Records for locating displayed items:
· · · · · · ·
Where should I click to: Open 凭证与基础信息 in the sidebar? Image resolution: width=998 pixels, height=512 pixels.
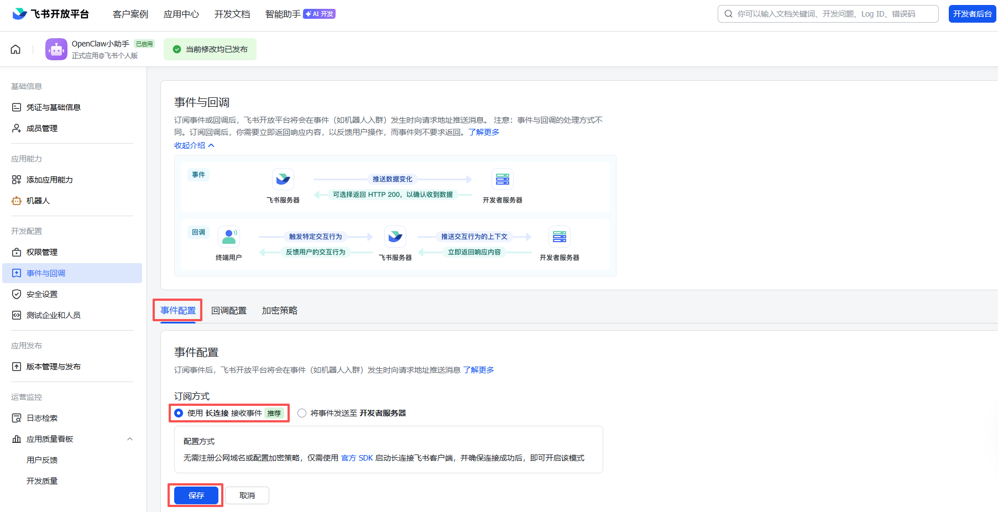pos(53,107)
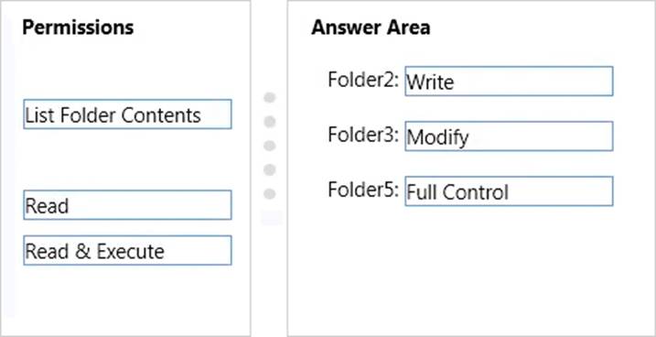656x337 pixels.
Task: Click the Folder5 label
Action: coord(363,190)
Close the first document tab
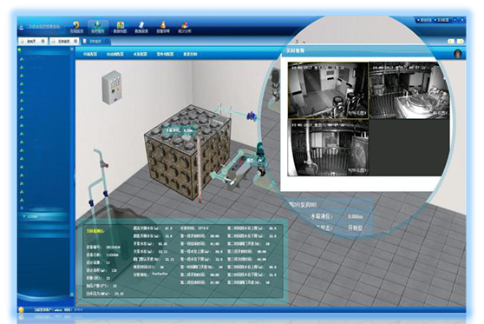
· · · · · · ·
What the task requires -
Write out every line of the items above word for word, leaving the pictures out.

Answer to the exercise -
Where should I click to: Open 凭证与基础信息 in the sidebar? Image resolution: width=998 pixels, height=512 pixels.
pos(53,107)
656x337 pixels.
Task: Click the Folder5 label
Action: coord(363,190)
Close the first document tab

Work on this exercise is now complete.